Data Engineer: Getting to the heart of the data
Sometimes referred to as the "Big Data engineer", the data engineer is the first actor in the data processing process. His or her work comes upstream of that of the data scientist, directly after the technical infrastructure has been implemented by the architects and administrators.
As an engineer, he designs and builds, but in a very specific field: that of data. Thus, his daily work will consist of connecting to several data sources, crossing data, performing data cleansing operations, filters, managing the storage of data in different databases, managing various kinds of data formats, and potentially producing cross-referenced reports of these data.

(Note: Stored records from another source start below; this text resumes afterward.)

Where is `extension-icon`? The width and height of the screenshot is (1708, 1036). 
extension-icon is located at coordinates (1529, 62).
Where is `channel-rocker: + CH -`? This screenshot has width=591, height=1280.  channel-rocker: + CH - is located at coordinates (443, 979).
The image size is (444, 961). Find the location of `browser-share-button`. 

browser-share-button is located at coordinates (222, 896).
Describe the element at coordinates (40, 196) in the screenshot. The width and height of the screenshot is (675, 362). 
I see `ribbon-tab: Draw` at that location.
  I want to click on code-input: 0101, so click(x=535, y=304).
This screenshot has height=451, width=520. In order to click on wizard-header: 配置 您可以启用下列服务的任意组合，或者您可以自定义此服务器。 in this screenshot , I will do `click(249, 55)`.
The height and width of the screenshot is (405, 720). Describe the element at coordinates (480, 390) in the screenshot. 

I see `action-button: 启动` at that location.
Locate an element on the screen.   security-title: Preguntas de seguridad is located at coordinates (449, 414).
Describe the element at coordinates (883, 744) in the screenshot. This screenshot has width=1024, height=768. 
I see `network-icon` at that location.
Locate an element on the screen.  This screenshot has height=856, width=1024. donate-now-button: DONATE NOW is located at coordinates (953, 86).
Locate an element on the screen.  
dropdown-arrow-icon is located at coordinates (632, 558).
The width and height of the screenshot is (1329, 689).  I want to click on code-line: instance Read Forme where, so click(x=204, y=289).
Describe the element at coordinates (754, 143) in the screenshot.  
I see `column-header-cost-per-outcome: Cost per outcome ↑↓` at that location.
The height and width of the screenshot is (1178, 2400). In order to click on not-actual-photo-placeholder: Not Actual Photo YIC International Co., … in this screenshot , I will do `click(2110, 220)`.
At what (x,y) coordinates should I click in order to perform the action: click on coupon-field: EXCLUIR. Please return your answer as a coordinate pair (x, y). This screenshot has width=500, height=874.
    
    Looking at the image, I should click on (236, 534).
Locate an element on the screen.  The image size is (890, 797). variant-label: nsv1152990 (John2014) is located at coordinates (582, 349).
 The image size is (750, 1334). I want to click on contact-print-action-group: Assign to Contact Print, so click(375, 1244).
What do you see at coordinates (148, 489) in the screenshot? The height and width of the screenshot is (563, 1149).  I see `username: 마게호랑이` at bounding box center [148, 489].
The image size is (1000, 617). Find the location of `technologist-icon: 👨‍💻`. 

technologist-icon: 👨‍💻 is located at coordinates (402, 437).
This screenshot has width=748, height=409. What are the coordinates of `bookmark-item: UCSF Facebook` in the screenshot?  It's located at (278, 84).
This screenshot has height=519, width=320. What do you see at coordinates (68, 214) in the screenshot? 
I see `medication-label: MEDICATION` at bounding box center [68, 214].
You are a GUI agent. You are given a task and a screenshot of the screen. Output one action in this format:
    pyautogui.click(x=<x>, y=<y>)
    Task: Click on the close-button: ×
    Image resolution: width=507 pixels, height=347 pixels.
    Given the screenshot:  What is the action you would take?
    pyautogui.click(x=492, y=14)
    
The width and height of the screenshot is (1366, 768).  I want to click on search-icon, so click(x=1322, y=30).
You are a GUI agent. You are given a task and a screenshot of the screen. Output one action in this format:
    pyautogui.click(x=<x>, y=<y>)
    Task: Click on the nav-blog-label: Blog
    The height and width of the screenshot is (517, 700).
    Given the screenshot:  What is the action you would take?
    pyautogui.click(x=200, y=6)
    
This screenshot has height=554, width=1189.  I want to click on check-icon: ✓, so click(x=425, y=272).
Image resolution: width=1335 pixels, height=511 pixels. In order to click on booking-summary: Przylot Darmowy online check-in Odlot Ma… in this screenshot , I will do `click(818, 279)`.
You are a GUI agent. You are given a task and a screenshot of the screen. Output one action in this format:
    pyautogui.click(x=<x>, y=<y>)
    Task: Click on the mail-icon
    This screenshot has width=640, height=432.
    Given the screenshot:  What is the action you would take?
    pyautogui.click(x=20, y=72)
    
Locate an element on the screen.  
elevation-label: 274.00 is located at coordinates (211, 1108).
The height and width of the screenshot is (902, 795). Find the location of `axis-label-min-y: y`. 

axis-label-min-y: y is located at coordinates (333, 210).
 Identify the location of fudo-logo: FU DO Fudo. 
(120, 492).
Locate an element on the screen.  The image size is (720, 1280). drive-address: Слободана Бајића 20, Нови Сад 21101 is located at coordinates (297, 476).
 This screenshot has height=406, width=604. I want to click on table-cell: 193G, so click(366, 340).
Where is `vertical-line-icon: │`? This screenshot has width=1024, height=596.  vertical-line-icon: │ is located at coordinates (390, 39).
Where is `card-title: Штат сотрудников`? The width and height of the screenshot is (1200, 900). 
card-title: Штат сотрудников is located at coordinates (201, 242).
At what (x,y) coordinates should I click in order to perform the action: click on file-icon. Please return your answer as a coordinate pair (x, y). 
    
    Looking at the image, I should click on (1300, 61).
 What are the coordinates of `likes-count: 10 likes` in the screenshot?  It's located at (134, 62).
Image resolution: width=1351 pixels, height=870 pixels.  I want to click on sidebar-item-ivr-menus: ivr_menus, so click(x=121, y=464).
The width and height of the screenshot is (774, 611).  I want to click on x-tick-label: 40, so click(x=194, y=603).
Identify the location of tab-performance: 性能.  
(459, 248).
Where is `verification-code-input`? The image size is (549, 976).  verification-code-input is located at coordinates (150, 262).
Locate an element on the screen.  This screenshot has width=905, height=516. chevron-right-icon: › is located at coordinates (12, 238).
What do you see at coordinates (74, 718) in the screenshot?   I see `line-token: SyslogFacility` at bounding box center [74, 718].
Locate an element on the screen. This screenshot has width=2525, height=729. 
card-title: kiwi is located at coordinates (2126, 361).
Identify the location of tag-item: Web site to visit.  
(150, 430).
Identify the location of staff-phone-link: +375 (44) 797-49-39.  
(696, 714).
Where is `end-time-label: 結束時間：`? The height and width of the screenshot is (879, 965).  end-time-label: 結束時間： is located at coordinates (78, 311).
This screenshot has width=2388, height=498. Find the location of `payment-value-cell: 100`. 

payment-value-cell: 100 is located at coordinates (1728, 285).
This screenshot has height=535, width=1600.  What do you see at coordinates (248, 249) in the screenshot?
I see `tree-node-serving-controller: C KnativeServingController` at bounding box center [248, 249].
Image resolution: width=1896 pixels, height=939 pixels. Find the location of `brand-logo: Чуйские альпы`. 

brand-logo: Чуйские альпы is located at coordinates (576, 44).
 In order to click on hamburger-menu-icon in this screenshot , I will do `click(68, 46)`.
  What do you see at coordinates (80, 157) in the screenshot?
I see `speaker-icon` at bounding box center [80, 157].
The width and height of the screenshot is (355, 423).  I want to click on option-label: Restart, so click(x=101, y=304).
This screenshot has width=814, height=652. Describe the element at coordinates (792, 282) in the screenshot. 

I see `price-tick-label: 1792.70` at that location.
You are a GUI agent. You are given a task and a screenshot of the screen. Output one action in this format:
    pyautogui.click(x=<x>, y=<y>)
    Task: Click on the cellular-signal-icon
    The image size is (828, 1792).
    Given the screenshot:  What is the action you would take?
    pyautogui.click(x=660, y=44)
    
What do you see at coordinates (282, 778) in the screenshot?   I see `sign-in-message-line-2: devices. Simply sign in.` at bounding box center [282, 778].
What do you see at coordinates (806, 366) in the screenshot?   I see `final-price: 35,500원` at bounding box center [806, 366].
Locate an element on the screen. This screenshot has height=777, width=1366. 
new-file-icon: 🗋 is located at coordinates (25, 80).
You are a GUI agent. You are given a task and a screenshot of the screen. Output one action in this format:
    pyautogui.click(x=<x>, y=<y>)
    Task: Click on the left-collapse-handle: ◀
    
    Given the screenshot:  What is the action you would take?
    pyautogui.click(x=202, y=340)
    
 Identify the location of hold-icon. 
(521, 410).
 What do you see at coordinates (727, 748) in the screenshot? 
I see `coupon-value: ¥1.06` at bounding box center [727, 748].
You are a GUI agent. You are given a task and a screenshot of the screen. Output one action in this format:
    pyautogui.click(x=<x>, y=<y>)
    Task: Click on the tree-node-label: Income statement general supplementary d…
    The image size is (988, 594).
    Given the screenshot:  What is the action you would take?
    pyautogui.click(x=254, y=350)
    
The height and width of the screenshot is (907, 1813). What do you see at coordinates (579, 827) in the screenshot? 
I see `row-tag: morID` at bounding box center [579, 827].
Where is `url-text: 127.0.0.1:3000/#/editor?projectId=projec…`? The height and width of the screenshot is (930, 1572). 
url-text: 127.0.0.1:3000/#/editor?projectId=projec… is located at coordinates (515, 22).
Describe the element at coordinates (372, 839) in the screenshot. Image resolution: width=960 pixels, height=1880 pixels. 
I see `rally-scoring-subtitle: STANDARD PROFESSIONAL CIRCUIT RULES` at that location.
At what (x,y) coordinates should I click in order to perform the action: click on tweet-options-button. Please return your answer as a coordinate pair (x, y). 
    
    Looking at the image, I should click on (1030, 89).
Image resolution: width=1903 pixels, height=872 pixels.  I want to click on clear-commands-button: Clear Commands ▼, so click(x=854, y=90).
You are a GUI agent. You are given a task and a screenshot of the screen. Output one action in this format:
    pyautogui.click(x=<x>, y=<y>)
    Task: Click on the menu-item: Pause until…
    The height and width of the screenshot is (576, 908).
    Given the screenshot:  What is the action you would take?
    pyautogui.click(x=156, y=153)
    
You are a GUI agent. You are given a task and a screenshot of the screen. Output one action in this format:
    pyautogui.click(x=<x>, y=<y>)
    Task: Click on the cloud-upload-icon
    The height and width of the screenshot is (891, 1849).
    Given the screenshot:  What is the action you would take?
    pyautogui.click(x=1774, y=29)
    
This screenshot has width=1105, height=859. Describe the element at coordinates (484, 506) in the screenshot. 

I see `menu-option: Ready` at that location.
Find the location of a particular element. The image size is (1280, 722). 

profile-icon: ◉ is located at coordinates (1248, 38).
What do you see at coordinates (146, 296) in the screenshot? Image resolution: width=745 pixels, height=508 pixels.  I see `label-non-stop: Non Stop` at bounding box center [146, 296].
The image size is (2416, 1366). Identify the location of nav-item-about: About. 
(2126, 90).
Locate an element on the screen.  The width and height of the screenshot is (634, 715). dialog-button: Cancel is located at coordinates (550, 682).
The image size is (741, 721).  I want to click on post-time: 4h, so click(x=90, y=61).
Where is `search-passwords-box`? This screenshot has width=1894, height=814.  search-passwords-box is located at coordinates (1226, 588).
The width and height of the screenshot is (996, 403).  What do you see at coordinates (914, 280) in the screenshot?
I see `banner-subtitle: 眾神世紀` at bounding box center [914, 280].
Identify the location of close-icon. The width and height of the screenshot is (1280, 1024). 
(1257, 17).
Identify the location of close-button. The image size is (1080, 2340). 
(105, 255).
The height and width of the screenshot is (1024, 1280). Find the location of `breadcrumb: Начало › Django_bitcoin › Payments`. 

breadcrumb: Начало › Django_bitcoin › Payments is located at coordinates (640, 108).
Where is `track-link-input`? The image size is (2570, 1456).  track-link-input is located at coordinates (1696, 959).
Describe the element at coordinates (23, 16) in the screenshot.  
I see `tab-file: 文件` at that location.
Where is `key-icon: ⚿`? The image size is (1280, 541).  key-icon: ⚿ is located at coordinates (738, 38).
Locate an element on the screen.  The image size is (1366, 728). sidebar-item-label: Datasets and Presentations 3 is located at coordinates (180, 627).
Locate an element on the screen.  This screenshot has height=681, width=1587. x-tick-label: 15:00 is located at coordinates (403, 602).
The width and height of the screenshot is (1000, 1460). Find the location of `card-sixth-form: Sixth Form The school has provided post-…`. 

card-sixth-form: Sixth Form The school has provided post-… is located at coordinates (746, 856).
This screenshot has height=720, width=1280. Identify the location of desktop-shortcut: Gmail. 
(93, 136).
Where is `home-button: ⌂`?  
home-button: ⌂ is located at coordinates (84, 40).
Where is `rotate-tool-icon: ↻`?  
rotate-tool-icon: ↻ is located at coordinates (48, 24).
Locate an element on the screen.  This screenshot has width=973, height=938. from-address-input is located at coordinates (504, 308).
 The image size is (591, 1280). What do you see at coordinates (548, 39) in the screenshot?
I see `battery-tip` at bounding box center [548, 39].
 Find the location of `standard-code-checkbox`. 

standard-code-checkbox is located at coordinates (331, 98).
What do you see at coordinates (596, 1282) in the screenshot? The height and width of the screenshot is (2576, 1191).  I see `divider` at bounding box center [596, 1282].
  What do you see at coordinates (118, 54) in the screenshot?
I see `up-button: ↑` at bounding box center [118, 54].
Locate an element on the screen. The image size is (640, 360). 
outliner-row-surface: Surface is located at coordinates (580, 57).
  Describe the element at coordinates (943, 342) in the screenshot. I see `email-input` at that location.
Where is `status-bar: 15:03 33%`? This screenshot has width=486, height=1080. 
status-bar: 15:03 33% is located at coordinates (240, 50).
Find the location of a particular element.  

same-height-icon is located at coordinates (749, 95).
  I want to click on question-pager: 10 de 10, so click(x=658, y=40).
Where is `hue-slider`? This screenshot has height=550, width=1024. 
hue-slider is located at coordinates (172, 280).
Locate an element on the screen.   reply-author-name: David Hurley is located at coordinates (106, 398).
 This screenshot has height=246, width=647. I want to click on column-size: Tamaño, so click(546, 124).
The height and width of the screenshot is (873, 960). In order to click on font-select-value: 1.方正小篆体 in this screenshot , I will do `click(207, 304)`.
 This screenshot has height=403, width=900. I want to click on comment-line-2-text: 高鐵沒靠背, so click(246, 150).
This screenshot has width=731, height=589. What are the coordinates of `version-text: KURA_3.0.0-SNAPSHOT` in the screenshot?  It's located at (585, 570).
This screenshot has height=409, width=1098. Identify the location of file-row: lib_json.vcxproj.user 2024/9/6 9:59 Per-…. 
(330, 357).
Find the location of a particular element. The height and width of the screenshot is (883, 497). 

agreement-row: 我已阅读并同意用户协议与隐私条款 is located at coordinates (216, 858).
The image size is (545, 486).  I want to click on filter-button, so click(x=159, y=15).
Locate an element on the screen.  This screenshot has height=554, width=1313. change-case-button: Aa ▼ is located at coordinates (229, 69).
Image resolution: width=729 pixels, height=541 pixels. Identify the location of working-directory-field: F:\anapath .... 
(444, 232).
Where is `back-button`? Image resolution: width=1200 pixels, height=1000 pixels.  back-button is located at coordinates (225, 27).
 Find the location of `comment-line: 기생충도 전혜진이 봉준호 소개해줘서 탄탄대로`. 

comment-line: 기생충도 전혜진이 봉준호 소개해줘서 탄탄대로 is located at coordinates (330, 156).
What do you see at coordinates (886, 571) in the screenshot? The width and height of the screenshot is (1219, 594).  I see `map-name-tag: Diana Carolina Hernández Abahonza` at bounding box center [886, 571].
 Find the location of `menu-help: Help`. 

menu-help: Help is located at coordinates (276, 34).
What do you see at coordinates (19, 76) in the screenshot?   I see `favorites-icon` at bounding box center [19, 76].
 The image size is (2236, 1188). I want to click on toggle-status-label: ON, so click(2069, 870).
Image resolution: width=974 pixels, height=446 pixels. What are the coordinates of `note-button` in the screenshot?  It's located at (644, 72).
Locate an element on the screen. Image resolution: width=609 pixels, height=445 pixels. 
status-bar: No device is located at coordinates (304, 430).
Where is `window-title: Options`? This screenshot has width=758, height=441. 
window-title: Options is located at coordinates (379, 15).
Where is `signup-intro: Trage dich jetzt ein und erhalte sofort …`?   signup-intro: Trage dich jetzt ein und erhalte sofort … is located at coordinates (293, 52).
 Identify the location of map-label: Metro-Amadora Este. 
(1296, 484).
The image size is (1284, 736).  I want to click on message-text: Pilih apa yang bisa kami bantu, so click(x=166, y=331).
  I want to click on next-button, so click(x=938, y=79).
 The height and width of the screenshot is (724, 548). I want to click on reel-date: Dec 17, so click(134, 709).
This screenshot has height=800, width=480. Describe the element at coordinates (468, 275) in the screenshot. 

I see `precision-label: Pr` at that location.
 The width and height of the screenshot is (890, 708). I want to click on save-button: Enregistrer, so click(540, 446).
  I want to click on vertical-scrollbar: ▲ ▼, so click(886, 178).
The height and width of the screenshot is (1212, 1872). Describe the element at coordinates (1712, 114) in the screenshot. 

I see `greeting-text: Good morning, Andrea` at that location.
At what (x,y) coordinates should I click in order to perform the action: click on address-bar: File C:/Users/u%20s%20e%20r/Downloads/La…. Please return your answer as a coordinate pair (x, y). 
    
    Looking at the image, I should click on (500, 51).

Its missions
- Develop and implement processes for data collection, organization, storage and modeling.
- Ensure access to and quality of various sources and data.
- Put into production the predictive models created by the data scientists
Its key competencies
- Master database management languages and tools such as Java, Python, R, SQL, NoSQL, Hadoop
- Understand and know how to apply data modeling techniques
- Have strong computer development skills and know how to code cleanly
An inspiring data engineer
A good example of a data engineer is Jeffrey Dean, nicknamed Jeff Dean. He worked on MapReduce, a system to process high volume data, much used by data engineers. He also worked on other systems known to the data community like Bigtable, an important service of Google Cloud, or Tensorflow, essential today as a prediction tool.